After the worst commodity collapse in a generation, there might be some glimmers of hope.
Gold, wheat and natural gas probably will climb in 2016, according to a Bloomberg survey of 108 traders, analysts, economists and strategists across Asia, Europe and the Americas. It won’t all be positive. For oil, mired in the longest slump since 1998, bearish respondents said prices might drop below this week’s six-year low, while the survey showed overwhelming pessimism for copper.
The 2015 meltdown sent almost every commodity lower, shrinking profits for companies including South African mine owner Anglo American and energy producer Royal Dutch Shell. The world got stuck with raw-material surpluses after years of expansion met a slowing economy in China.
With producers struggling to halt losses, they are selling assets, cutting dividends and slashing output, which might be enough to put a floor on prices.

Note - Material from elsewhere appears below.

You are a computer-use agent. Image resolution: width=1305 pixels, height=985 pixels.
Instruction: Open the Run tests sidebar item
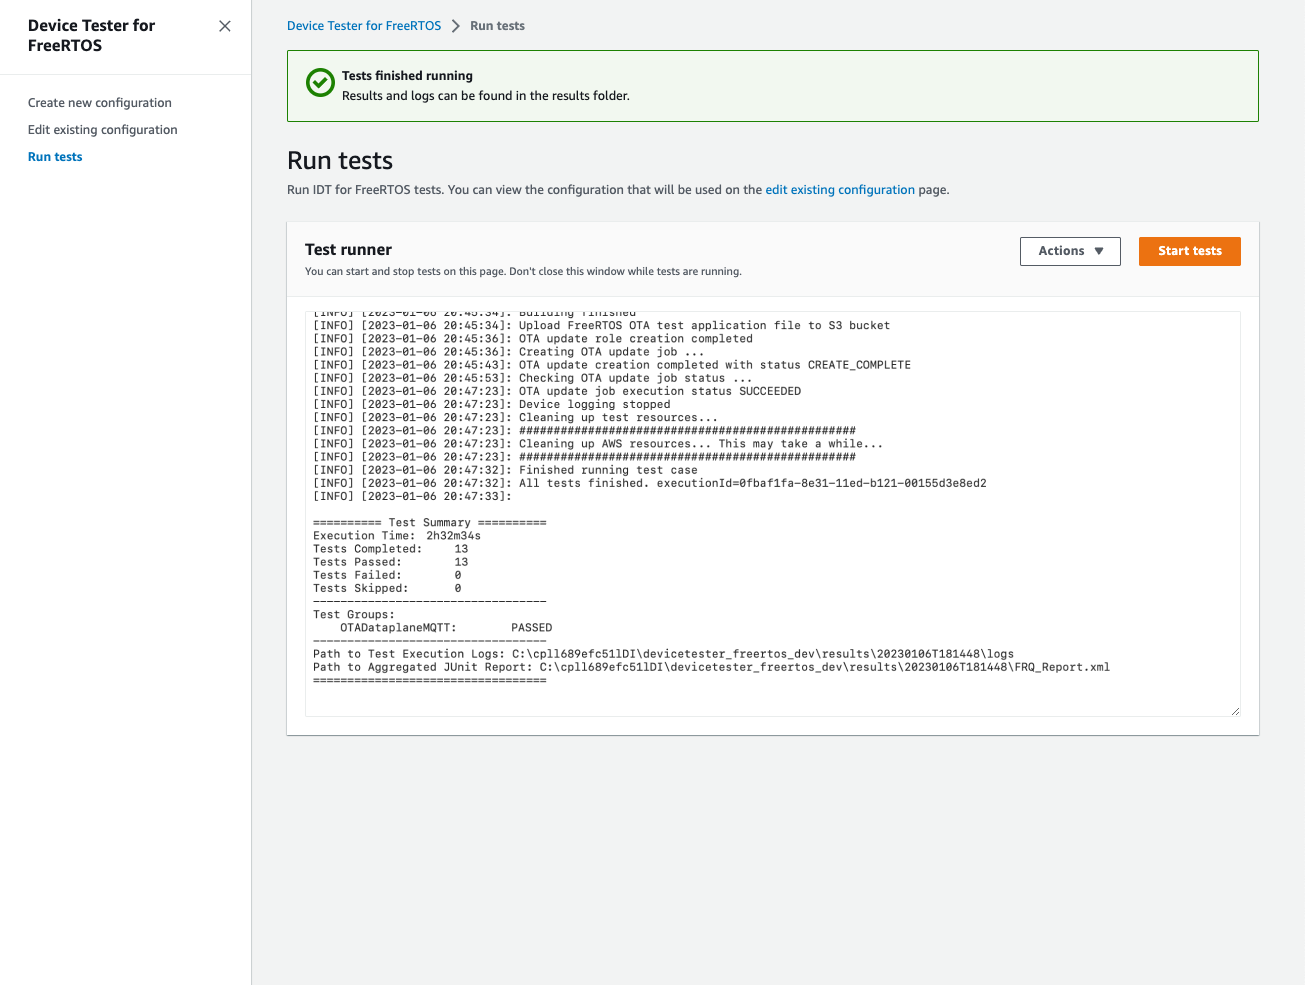point(55,156)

“You’re going to see a lot of zigs and zags along the way, but in 2016, there’s the chance that we start to see a bottom, or a stabilization, for commodities,” Quincy M. Krosby, a market strategist at Prudential Financial Inc., which oversees about $1.3 trillion, said by telephone from Newark, N.J. “This isn’t the suggestion that there’s a boom around the corner. But, right now, a lot of investors are looking for less bad news. There are some signs that we’ve turned into a bit of a positive trajectory.”

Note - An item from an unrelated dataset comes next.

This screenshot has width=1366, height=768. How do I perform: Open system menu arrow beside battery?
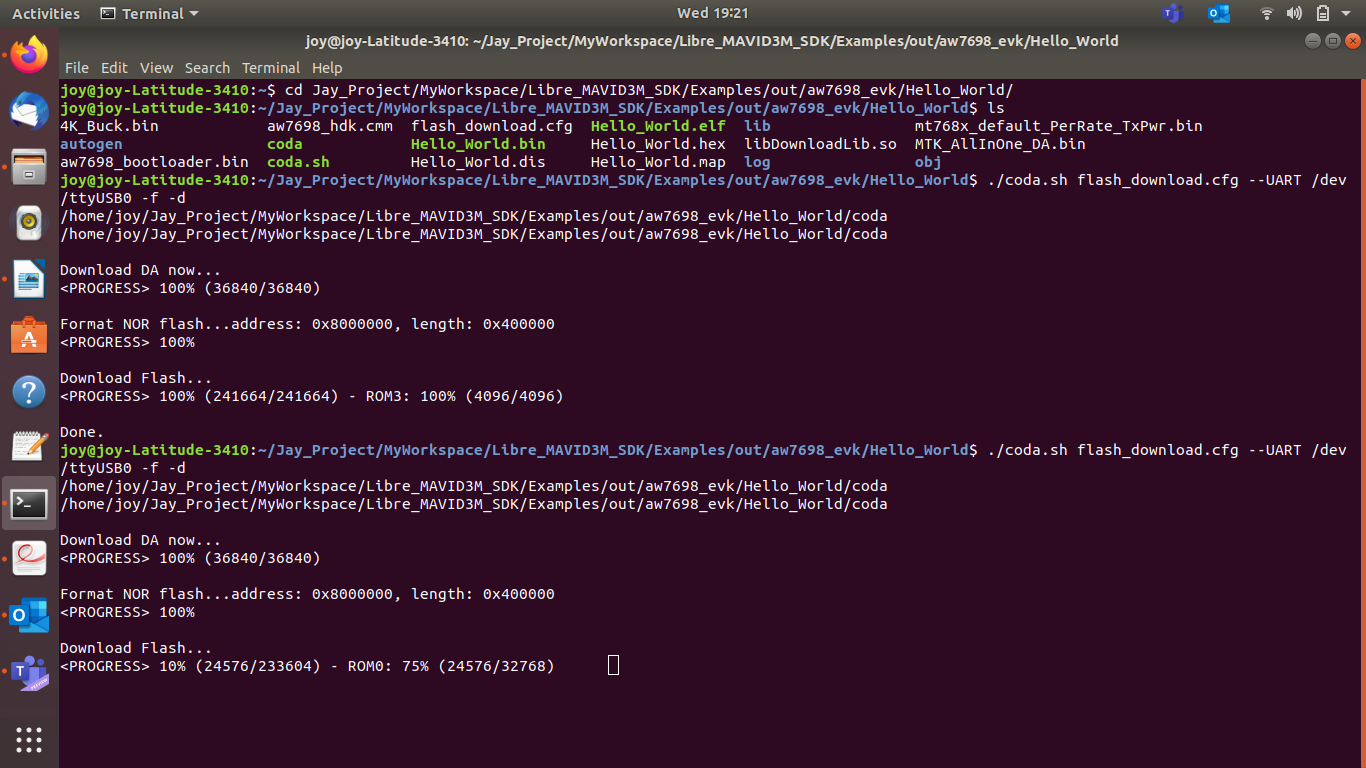1347,14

The Bloomberg Commodity Index, a measure of returns for 22 components, has tumbled 24 percent in 2015, heading for a fifth straight annual loss and the longest slide since the data begins in 1991.
Cotton and sugar were the only gainers. Nickel was the worst performer, tumbling 43 percent on speculation that cuts in mine supply still aren’t deep enough to trim the global glut. Heating oil traded in New York had the second-biggest drop, with a loss of 35 percent.
Expectations for more stable prices underscore the outlook of Citigroup, which anticipated the end of the commodity super cycle in late 2012. Supplies will start tightening in the second half of next year, and markets will find more support into 2017, analysts led by Ed Morse said in a November report.